Altona Mining managing director Alistair Cowden, who runs the copper exploration company based in Perth, said the end result of the current downturn was junior players hitting the wall.
“I’ve been through this many times in the past 30 years, but this one feels bad,” he said. “Where I’m based in Western Australia, in west Perth, you can shoot a cannon down the street because all the juniors are dying. It couldn’t be worse.”
Other industry players at the resources forum remained a bit more optimistic about the future.
Rio Tinto Bauxite and Alumina president Phillip Strachan said while China’s growth had slowed in recent years, the future for alumina production was strong because of the growing consumer market.
“There are still some strong fundamentals for growth over the next five, 10 and 15 years,” he said.

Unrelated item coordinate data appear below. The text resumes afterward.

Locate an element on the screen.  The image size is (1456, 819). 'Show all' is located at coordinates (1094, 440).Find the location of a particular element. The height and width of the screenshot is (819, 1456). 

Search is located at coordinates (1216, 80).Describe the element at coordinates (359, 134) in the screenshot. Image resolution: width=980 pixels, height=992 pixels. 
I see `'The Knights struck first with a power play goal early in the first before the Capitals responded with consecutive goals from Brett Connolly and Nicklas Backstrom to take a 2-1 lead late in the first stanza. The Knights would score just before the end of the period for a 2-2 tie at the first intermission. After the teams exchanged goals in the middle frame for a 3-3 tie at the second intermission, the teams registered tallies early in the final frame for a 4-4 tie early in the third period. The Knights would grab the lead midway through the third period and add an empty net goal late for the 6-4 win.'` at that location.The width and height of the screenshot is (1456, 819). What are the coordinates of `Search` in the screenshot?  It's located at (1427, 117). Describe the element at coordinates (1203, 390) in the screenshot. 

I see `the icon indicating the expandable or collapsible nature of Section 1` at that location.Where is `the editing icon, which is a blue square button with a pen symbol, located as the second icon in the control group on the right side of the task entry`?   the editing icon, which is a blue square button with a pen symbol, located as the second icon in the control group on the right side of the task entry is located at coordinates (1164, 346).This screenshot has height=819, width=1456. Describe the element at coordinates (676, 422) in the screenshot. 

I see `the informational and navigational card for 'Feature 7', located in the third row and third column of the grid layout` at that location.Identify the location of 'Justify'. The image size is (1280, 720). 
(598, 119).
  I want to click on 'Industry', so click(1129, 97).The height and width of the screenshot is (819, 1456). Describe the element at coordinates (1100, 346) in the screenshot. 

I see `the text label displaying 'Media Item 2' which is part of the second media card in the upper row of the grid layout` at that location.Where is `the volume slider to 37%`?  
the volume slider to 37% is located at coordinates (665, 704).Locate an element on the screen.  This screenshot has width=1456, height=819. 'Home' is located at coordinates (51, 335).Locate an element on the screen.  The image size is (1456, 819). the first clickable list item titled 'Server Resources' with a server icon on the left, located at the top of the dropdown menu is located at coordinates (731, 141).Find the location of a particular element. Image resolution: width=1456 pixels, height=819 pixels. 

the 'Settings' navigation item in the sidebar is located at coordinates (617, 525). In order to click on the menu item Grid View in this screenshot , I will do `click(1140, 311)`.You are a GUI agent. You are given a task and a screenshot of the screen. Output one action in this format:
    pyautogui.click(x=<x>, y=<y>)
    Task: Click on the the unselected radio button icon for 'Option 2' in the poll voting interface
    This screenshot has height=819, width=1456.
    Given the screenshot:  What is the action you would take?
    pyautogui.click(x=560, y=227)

Stanmore Coal managing director Nick Jorss – who is defying the market trend by attempting to develop a new coking coal mine in Queensland – said the demand side of the equation for coal would eventually turn back in their favour.
“I’m not sure whether we’ll see a boom like we did last time, but we’re still bullish in the long-term,” he said.
Queensland Resources Council chief executive Michael Roche told 700 miners at the annual forum that despite the predictions of doom and gloom the outlook was strong for coal exports, especially coking coal.
“There is no viable substitute for coking coal in the production of blast furnace steel,” he said.
“And according to the International Energy Agency, the world will continue to use coal, gas and uranium to produce electricity for decades to come.”
Queensland Premier Annastacia Palaszczuk said the resources sector would remain the backbone of the state’s economy, despite current prices, saying there was a record 219 million tonnes exported last financial year.
“Whatever change may be ahead in the global energy mix, demand for steel will remain very strong into the future,” she said.
“Also, new emerging lower emission technologies will present new opportunities for our resources sector.”